BERLIN – Given the complex mix of good, bad and indifferent movies, it’s not surprising that we’ve had more than the usual amount of emotion generated at this year’s Berlin Film Festival.

Hollywood star Diane Keaton broke down in tears when confronted with reporters’ questions she felt “too personal”, as did Hans Peter Moland, director of the compelling movie “Beautiful Country”.

Moland wept when journalists questioned him about the dramatic American pull out from Vietnam almost 30 years ago, which left behind a war-traumatised nation and countless children, who like “Binh” in the movie, had GI’s as fathers.

He was comforted by the film’s leading lady, Chinese-born actress Bai Ling, after bursting into tears.

Miss Keaton, 58, who briefly appears nude in the movie, “Something’s Gotta Give” co-starring Jack Nicholson, felt reporters’ questions were too intrusive at a crowded late night news conference.

Some critics covering the festival have also been getting worked up. They booed and gave cynical handclaps during the rowdy screening of director Romuald Karmakar’s movie, “Nightsongs” Tuesday.

The sombre movie is about a luckless novelist and his frustrated wife who plans to escape with her lover when the writer commits suicide by throwing himself off a balcony.

Frustrated at its poor reception, director Karmakar, 38, lashed out at movie critics, saying American films are “influencing the language of film. Anyone who dares object to that has a struggle in Germany”.

But he insisted he wasn’t peeved at seeing some members of the audience walk out during the film. “That sometimes happens,” he said, adding: “I’ll fight for this type of cinema. We need diversity.”
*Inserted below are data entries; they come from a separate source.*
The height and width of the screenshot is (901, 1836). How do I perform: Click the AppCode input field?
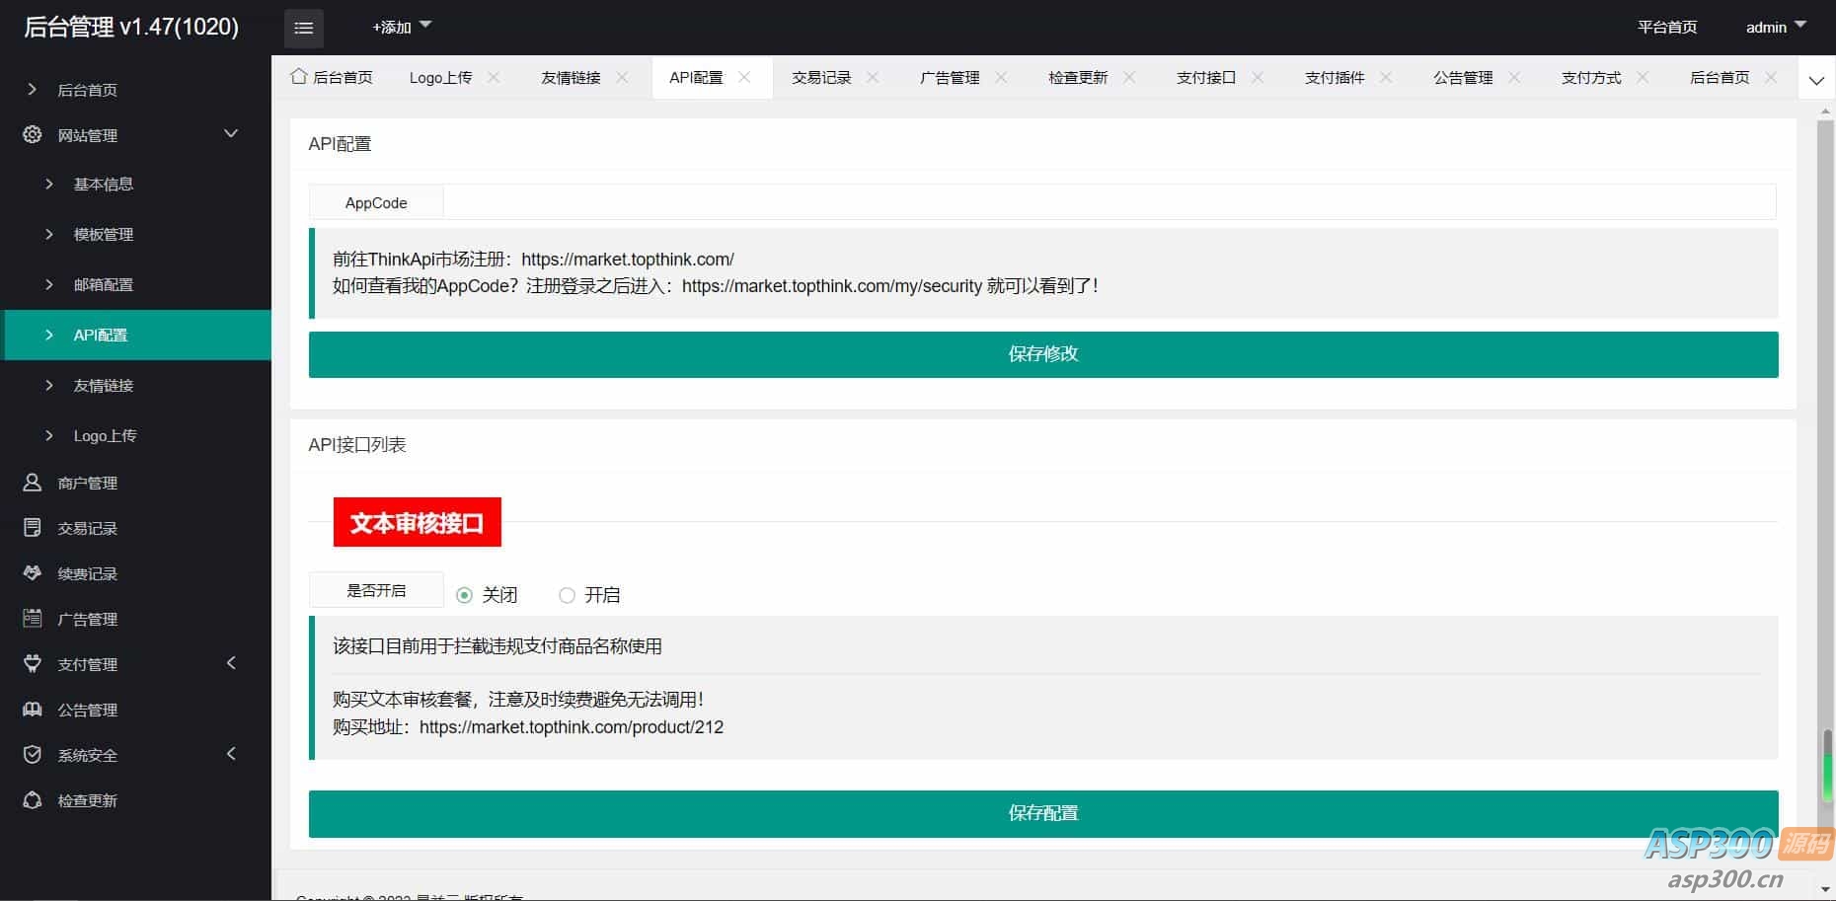coord(1109,202)
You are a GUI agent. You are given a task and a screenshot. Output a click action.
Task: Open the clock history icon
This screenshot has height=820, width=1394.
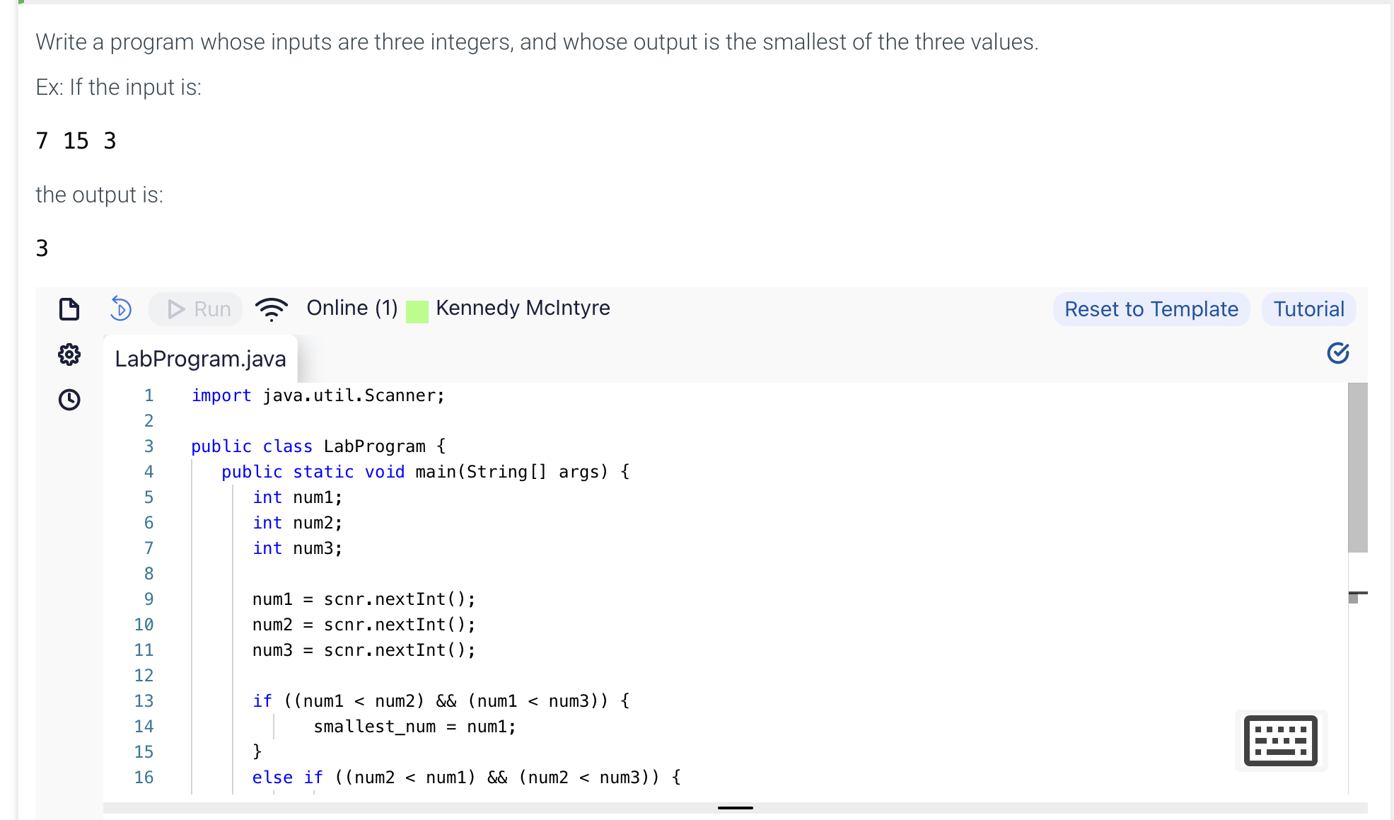click(69, 400)
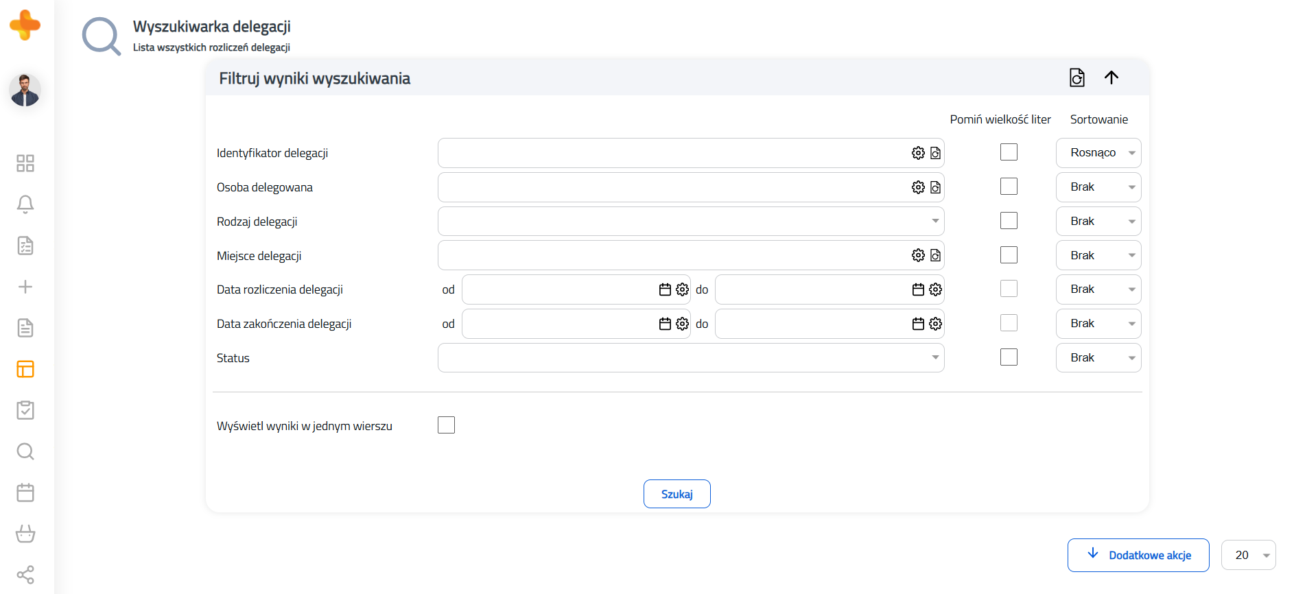Click the calendar icon in sidebar
The width and height of the screenshot is (1294, 594).
coord(25,492)
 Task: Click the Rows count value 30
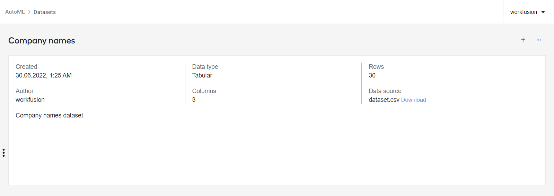[x=372, y=75]
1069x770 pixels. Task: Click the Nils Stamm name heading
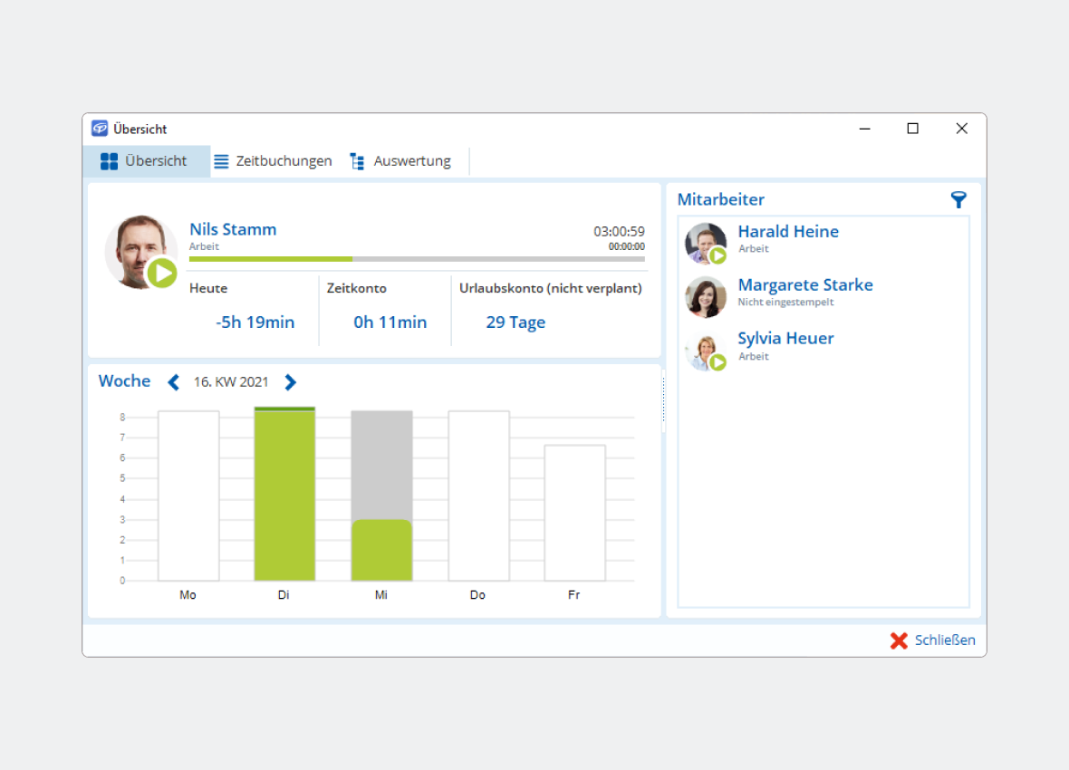[233, 229]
There was a further angry moment Wednesday evening when “The Final Cut”, director Omah Naim’s first feature film about chips and so- called Zoe-Tech implants, starring Hollywood actor Robin Williams, was about to be screened in competition.

Most competition films are being screened in the spacious “Berlinale Palast” cinema on the Potsdamer Platz. Not so with “Final Cut” which was switched to the smaller CinemaxX 7 studios nearby.
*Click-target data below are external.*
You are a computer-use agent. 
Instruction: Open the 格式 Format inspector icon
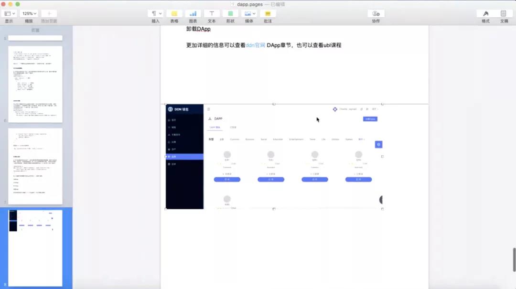(x=486, y=13)
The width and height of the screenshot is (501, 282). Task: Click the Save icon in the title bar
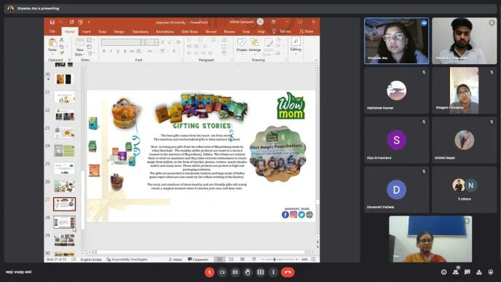click(52, 22)
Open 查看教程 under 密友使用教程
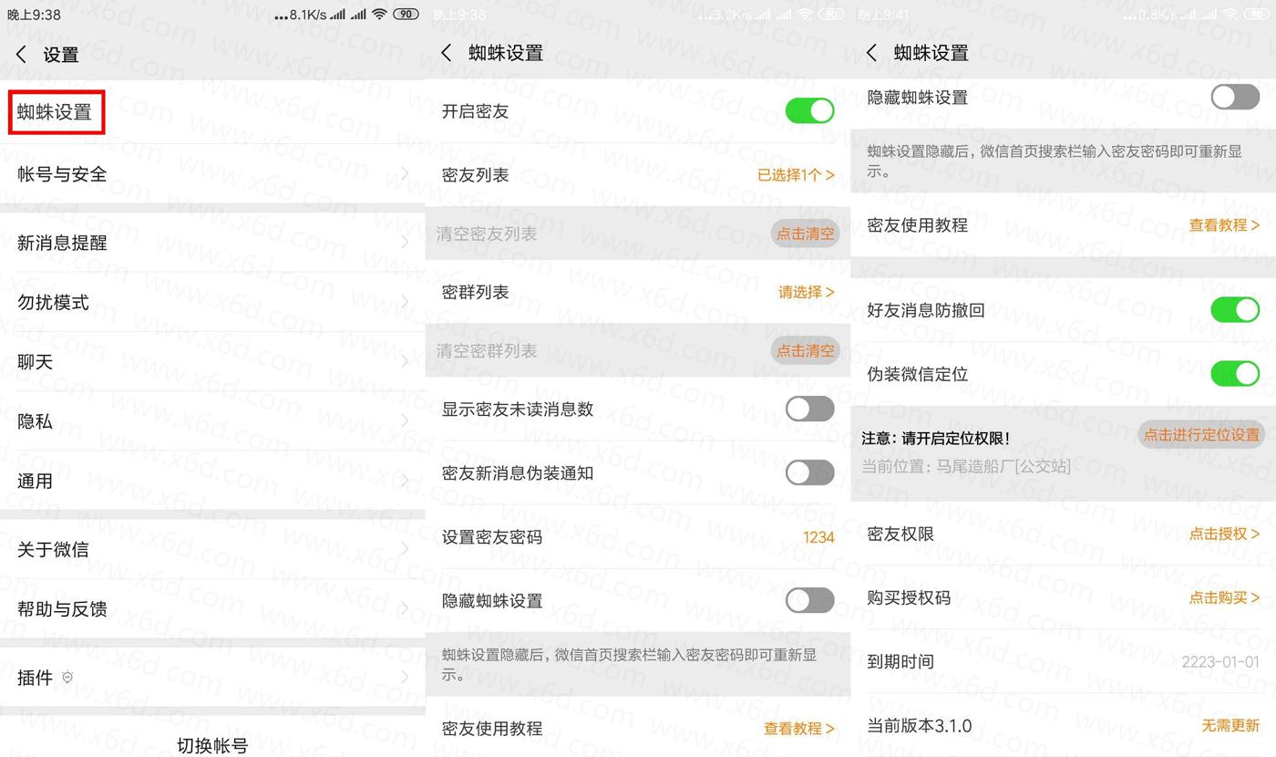Screen dimensions: 1276x757 (x=1224, y=224)
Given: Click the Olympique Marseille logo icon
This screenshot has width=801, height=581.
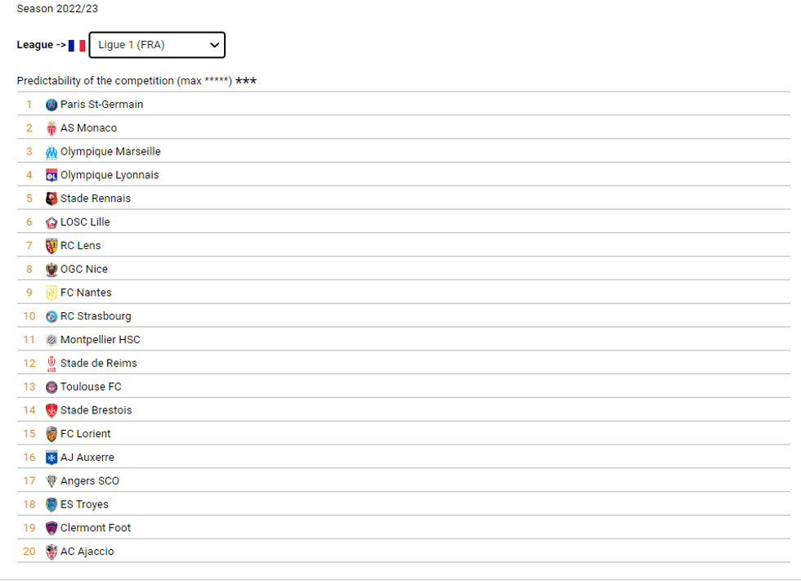Looking at the screenshot, I should (51, 152).
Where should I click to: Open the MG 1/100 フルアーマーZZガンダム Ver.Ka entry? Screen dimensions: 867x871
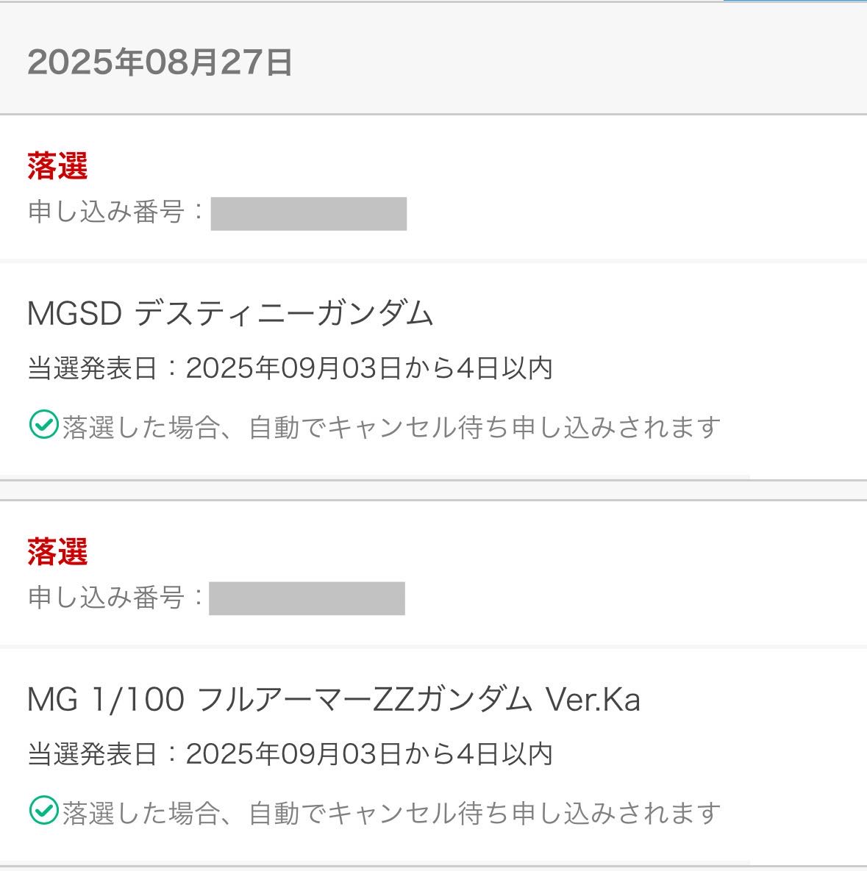click(x=333, y=700)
Critics found themselves jostling to get into the crowded first floor cinema premises. Appeals had to be made for some scribes to vacate seats reserved for the festival jury.

One red-face woman journalist, refusing to budge, yelled: “If the international jury isn’t able to get here on time, they can’t complain about their reserved seats being taken.”

After further commotion, anger subsided when a spokesman announced that an additional screening of the movie – 30 minutes later – was being arranged for those without seats, in a nearby studio.

Meanwhile, in the side-streets running off the Marlene Dietrich square, movie-goers have been treated every night this week to the spectacle of hundreds of crows jostling among the trees, cawing and flapping their wings in their annual search of food haunts.

“I’ve never seen such a spectacle like this before – right in the heart of a city,” said a Japanese visitor. “It’s a bit scary.”